• ABOUT THIS EXERCISE:
Exactly the lines from the start of the entries through the line with "Focus and Scope (208, 1369)" are required in the output, with no pictures among them.
#### ENTRIES PROVIDED ####
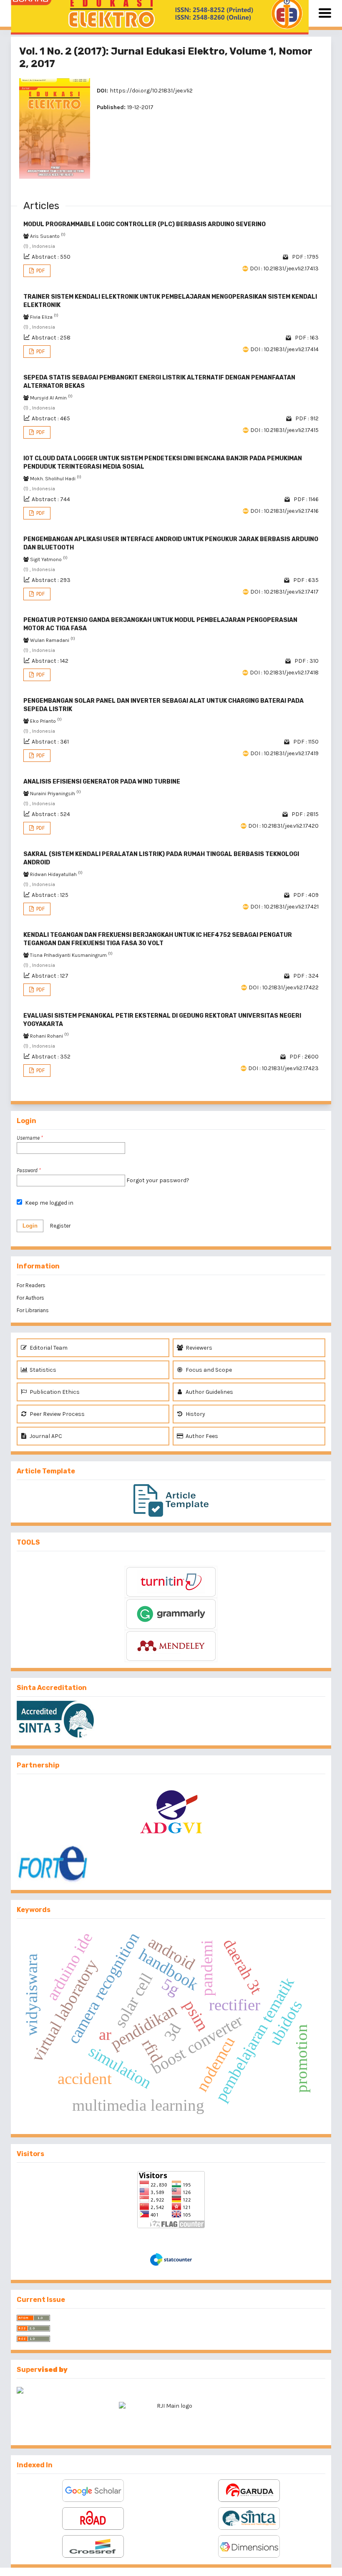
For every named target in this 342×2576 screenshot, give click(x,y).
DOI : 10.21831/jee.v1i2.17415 (284, 430)
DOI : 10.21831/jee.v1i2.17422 (284, 987)
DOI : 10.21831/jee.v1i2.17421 (284, 906)
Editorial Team (48, 1347)
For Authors (30, 1298)
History (194, 1414)
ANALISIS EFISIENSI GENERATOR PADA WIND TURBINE (101, 781)
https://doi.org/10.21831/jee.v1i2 (151, 90)
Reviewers (198, 1347)
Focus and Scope (208, 1369)
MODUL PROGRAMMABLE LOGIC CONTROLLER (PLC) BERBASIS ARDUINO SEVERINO (144, 224)
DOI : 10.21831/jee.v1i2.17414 (284, 349)
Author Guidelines (208, 1391)
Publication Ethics (54, 1391)
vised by (53, 2370)
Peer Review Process (56, 1414)
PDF (40, 270)
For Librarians (33, 1310)
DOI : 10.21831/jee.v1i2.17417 (284, 591)
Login (30, 1226)
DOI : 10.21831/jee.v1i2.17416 (284, 510)
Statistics (42, 1369)
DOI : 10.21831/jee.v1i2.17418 (284, 672)
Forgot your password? (157, 1180)
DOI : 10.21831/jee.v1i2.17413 (284, 268)
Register (60, 1226)
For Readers (31, 1285)
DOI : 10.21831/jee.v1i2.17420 (283, 825)
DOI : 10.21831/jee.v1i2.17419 (284, 753)
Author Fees (201, 1436)
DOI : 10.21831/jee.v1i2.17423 (283, 1068)
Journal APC (45, 1436)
####
• REPLY TO THE EXERCISE:
For every named target in this 342×2576 screenshot, give click(x,y).
DOI : 10.21831/jee.v1i2.17415 (284, 430)
DOI : 10.21831/jee.v1i2.17422 (284, 987)
DOI : 10.21831/jee.v1i2.17421 (284, 906)
Editorial Team (48, 1347)
For Authors (30, 1298)
History (194, 1414)
ANALISIS EFISIENSI GENERATOR PADA WIND TURBINE (101, 781)
https://doi.org/10.21831/jee.v1i2 (151, 90)
Reviewers (198, 1347)
Focus and Scope (208, 1369)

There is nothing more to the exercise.